Flashback 1998: Veteran entitled to help, but 'too proud' to see it




     Not every soldier who is lost falls on a distant battlefield. Some come home, alive and seemingly sound, only to later succumb, a casualty to hidden wounds. 
     With Memorial Day tomorrow, I thought of this pair of stories. Though more than 20 years have passed, I still remember clearly the day the first one was printed, because I did something that I'd never done before: I took my telephone, which would not stop ringing, and put it in my desk drawer and closed the drawer. I had already used it, for a difficult conversation with a bereaved mother, and needed to write the second column. 
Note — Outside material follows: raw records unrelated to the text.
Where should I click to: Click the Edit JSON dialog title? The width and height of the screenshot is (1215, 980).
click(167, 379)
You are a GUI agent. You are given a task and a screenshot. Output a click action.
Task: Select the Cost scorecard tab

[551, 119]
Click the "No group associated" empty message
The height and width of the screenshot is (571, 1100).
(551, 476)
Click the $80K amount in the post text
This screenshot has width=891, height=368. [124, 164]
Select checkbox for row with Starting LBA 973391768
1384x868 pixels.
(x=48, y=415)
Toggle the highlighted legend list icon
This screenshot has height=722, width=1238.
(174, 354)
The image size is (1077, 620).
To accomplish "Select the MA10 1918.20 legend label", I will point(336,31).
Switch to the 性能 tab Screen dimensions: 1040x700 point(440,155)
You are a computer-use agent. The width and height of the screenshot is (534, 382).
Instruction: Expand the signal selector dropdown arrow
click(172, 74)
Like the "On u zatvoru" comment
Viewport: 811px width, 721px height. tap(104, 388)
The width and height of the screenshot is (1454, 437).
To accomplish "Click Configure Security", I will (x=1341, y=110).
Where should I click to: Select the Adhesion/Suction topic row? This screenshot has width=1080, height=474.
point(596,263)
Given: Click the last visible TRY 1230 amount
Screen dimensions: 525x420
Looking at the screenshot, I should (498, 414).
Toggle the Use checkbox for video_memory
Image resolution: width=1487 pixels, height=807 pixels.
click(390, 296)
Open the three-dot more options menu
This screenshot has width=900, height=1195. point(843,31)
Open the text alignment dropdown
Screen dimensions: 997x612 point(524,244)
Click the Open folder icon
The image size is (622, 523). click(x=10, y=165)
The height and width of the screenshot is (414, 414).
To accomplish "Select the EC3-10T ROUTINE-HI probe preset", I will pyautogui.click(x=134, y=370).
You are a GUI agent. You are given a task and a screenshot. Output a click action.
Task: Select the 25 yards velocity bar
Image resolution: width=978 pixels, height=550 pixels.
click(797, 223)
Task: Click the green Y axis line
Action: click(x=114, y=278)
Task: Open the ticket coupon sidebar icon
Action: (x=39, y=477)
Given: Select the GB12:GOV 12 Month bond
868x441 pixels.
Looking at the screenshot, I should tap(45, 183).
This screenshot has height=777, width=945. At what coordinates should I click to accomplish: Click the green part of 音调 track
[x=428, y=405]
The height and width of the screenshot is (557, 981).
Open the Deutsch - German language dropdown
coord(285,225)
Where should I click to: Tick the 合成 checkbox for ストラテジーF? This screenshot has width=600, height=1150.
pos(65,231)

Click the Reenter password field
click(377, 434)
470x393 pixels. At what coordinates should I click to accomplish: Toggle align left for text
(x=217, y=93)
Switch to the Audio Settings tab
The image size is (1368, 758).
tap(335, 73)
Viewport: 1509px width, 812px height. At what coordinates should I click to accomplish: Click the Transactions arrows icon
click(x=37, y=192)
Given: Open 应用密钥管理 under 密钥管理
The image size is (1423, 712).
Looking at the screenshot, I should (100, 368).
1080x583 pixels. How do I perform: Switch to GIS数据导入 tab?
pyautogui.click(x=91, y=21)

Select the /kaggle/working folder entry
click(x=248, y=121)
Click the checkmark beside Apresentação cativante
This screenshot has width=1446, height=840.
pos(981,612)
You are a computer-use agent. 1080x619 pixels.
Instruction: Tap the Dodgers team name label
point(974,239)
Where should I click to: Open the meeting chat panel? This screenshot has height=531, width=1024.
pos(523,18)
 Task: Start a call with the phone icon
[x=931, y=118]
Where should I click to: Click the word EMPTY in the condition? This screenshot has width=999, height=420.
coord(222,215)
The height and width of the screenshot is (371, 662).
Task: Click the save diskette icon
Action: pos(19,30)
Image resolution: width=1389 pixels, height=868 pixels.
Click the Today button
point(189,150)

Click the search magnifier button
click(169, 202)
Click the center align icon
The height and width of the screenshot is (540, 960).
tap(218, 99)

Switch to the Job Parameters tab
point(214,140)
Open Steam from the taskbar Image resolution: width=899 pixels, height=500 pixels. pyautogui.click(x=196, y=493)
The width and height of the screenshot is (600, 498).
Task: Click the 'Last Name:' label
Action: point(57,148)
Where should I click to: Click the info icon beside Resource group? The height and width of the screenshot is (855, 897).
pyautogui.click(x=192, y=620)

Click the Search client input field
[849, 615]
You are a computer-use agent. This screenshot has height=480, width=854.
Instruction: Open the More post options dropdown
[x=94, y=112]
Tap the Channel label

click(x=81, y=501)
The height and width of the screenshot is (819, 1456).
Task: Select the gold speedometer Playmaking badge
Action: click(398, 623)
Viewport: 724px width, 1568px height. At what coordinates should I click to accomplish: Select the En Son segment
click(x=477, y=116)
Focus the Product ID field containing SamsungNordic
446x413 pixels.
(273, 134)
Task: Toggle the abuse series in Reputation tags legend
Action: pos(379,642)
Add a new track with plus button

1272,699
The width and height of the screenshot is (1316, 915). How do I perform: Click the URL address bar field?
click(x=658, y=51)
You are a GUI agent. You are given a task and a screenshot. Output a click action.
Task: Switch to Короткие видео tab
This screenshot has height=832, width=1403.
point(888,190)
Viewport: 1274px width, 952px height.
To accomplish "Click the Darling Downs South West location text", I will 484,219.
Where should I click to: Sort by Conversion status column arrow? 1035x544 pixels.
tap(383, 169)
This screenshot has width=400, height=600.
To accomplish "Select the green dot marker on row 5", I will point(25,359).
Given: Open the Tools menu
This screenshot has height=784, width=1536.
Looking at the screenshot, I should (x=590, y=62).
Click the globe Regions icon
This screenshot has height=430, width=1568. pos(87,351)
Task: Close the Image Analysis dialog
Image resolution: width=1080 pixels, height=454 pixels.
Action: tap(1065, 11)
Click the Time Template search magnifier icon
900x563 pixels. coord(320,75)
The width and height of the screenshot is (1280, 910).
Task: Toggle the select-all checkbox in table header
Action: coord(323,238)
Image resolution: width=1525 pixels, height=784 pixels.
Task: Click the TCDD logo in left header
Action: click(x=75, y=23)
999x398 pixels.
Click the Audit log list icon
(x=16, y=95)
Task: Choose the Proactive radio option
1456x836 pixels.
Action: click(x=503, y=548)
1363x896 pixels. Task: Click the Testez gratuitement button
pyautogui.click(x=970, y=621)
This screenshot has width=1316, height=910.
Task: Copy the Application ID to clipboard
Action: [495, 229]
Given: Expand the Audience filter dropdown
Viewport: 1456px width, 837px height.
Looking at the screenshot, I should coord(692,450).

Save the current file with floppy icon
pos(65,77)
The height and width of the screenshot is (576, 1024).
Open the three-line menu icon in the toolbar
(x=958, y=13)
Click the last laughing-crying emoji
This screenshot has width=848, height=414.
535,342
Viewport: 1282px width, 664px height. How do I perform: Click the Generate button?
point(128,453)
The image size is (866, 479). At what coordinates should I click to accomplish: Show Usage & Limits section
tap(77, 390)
     Pvt. McLynn Craig made it back from Vietnam, but the Chicago streets did him in. Now his body lies unclaimed, waiting for somebody to help him home to his final rest.
     Craig, 48, a former Marine, was found dead under a stairwell on the West Side in the middle of December. Cause of death: pneumonia.
     Since being recovered, Craig's body has been at the Cook County medical examiner's office.
     "He was very nice, an educated young man," said Reatha M. Holder, a social worker at the Veterans Affairs West Side Medical Center, who tried to encourage Craig to enter programs and get off the street.
     "But he was too proud to seek help," she said. "Others from the lounge tried to get him to seek help from the VA, because he was eligible."
     "The lounge" is Carol's Lounge, a tavern at 3858 W. Madison, where Craig used to work as a handyman.
     "We all knew him, but we didn't know much about him," said Quentin Black, the manager at the bar. "He came from the South—he has ties with people down there. He was in the Marines. He served two tours in Vietnam. He worked maintenance on a flight crew. He was a bright man, kind of worldly for his young life."
     Black said that Craig used to sleep in the bar for a while.
     "But he took to the streets. Everything he owned was on his back," said Black. "He was proud."
     Holder has tried to locate his family. His mother, Lena Mae Craig, is thought to live in Montgomery, Ala. He has children in Chicago—two sons and a daughter, who is blind. But nobody seems to know their names or where to find them.
     The medical examiner's office was going to release Craig's body to be buried in a pauper's grave at the potter's field in Homewood. But Holder intervened, hoping someone would come forward and claim him.
     "He was helpful to everybody," she said. "I just couldn't understand how he could let himself become a homeless veteran."
         —Originally published in the Sun-Times, Jan. 9, 1998

      As concerned strangers were making plans Friday to bury McLynn Craig—the ex-Marine who became homeless and died huddling under a West Side stairway in December—the sad news was being relayed to his mother in Alabama.
     "They were neighbors of ours here in West Chatham—a fine family, a wonderful young man," said Grethyal Gooch, 63, who read about Craig in Friday's Sun-Times. "I was stunned. I called his mother. She was very distraught. They'd never been able to find him."
     Lena Mae Craig said her son took to the streets for reasons she didn't understand.
     "That was just something he wanted to do," she said from her home in Gadsden, Ala. "He was evidently dealt a bad something. I don't know. He's been like this for three years, sleeping and staying in taverns and doing work for food."
     She said Craig, who was 48 and served two tours in the Marines and then one in the Navy, could have come home anytime to the people who loved him.
     "He has a blind son, 25 years old. I just told him (the news)," Craig said. "He loved his father to death. He has a sweet daughter, in Rock Falls. She's going down to ID his body at the morgue. He has two sweet children that love him and a mother and two sisters and a brother."
     Her only indication of what might have kept her son from seeking help was his bitterness toward the government.
     "He said the government was rotten and he didn't want anything to do with it," Craig said. "He didn't want any help, didn't want to go into the hospital."
     She said her son did not live in the streets because of any mental problems. "He was too smart in the head for that. He was in the Marines," she said. "The Marines are not dumb people."
     Nor do they neglect their own. Throughout the day Friday, Marines -- active, retired and reserve, as individuals and as representatives of groups such as VietNow -- called the newspaper offering burial help.
     But it seems that Craig will be shipped home for burial in Alabama.
     "I want him shipped here," his mother said. "I want him here."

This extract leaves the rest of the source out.